Updated: Nov 27, 2019
There are many different ways of making art. In fact, they are as many as they are artists out there. Let me share with you what is behind the artwork I produce.
When words aren't enough make some art
A feeling kept creeping in. No words for it. Over and over I would repeat a fictitious conversation whereby I would explain my inner world. Too many words for it.
I focus on the feeling, on how to describe it. This image gnawed at my brain incessantly. I just feel like I'm screaming and no one can hear me, no one sees how ragged, shredded, torn my body is. It is so obvious I am missing pieces so why do they act as if I was whole. If they cannot see, let me show them...
Let your art show you what is hiding within you
After Mute #1 and Mute #2 were completed, they revealed their secrets - my secrets - slowly and over a long period of time.
It didn't take long for me to realise that it was about sexual abuse. The missing pelvis and legs associated with the genitals and sexuality. The naked exposed body with no hiding in sight. The missing mouth or broken jaw indicative of an imposed silence. The clear agony of remnants of bodies who's mind is still trapped inside.
Yet I didn't realise the hidden events I were still processing. I thought they were about the late teens experiences of my life. Those, I knew well. As I was able to process older situations of sexual abuse, I would then realise that this was about the secret.
I use to pride myself in having no secrets, in being an open book. Until one day I realised I had a secret. One so deep it became a secret from myself as well. Now I know what it is about and I am slowly breaking the silence with words. It started with breaking the silence with an image or two.

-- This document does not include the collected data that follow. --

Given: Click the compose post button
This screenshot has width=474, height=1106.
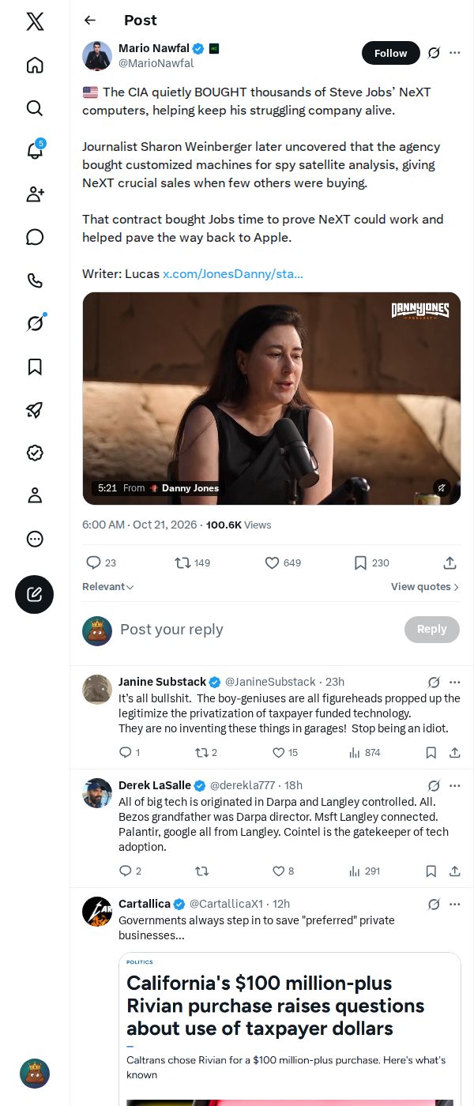Looking at the screenshot, I should [x=35, y=595].
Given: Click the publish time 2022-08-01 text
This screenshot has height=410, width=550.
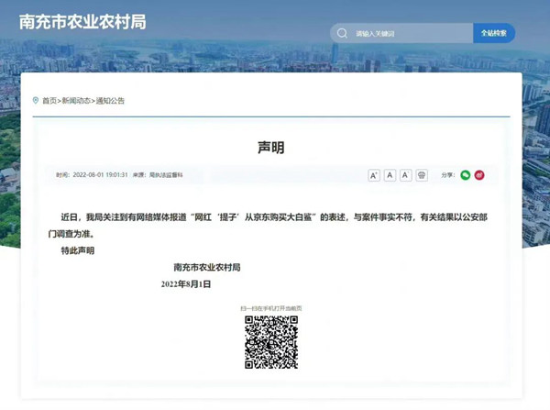Looking at the screenshot, I should [98, 174].
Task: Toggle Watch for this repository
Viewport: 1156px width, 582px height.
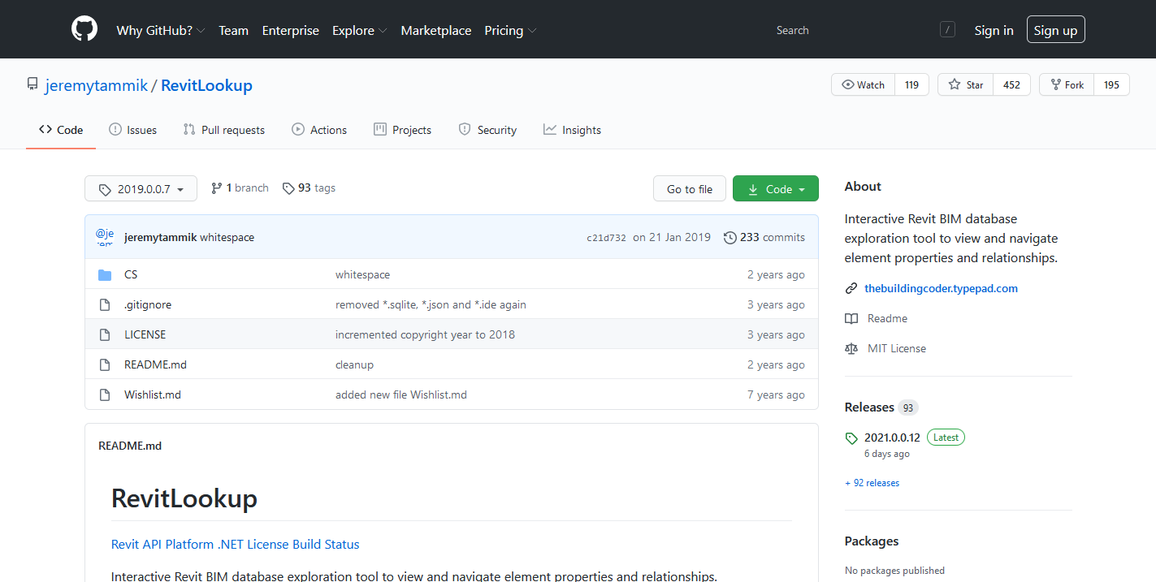Action: tap(863, 85)
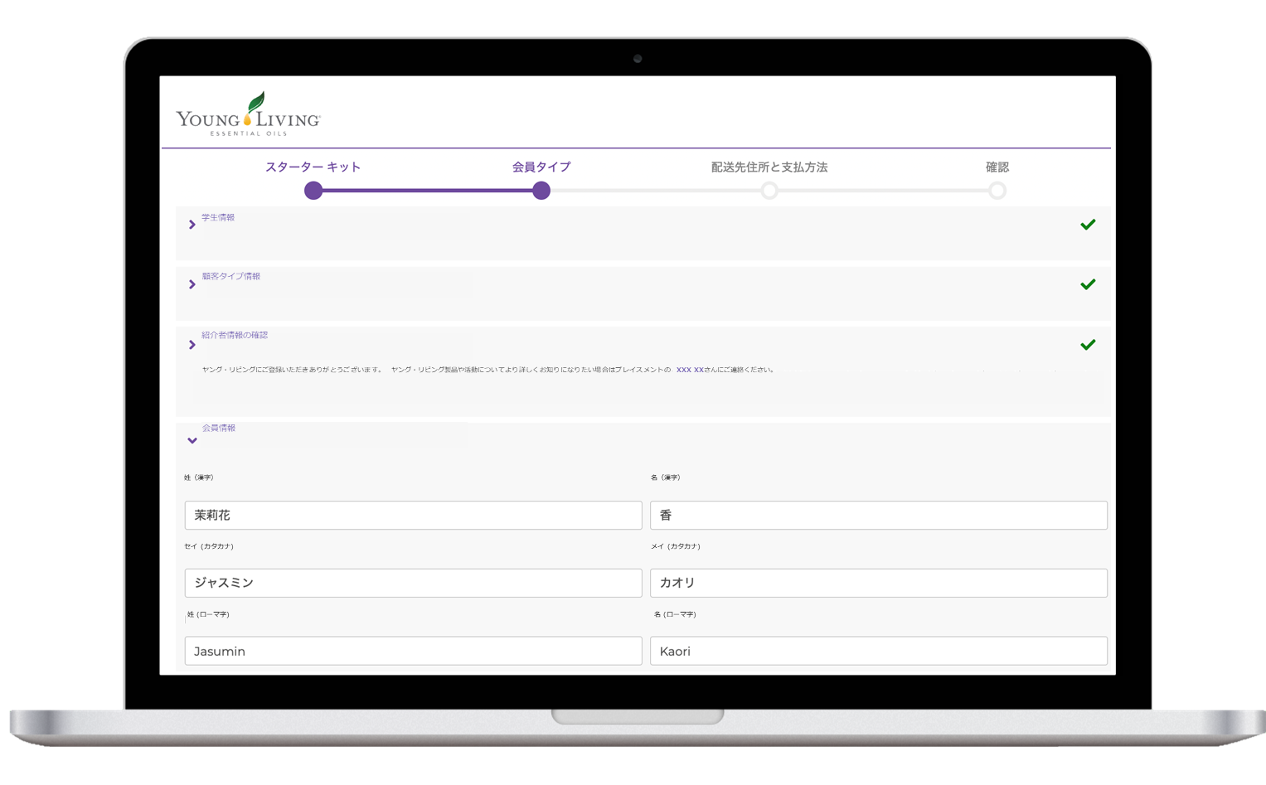Click the スターター キット progress circle

[313, 191]
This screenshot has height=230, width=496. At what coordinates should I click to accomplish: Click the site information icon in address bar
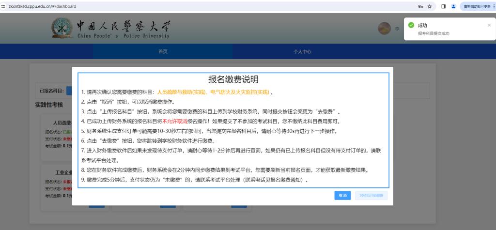click(x=3, y=6)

Art as a tool to re-integrate emotions
Shortly after painting those pieces, as I was feeling this strong overwhelming emotion take hold of me again, I finally realised what it was: Shame.
How I made that realisation, I am not sure. It is a mix of the knowledge I have acquired on the subject matter and expressing it through my art. At the time I remember reading James Gilligan book 'Violence: A Reflection on the National Epidemic' which described shame extensively and gave me insights into many aspects of that emotion.
I painted some of my shame away from me and onto a canvas. Shame was thus physically removed from me, ready to be stared at and observed with curiosity and awe. All those hateful thoughts towards my being, those urges to punish myself and run away, were simply expressions of shame. A feeling like any other, one that shall pass too when its time is over. A feeling that is separate from who I am.
Images as a mediator to receive empathy
People's reactions to those pieces always stir mix emotions in me. I often find myself surprised when I internally reject the reaction I was hoping for all along. I quickly figure that they probably don't actually understand the piece properly, that they still can't see.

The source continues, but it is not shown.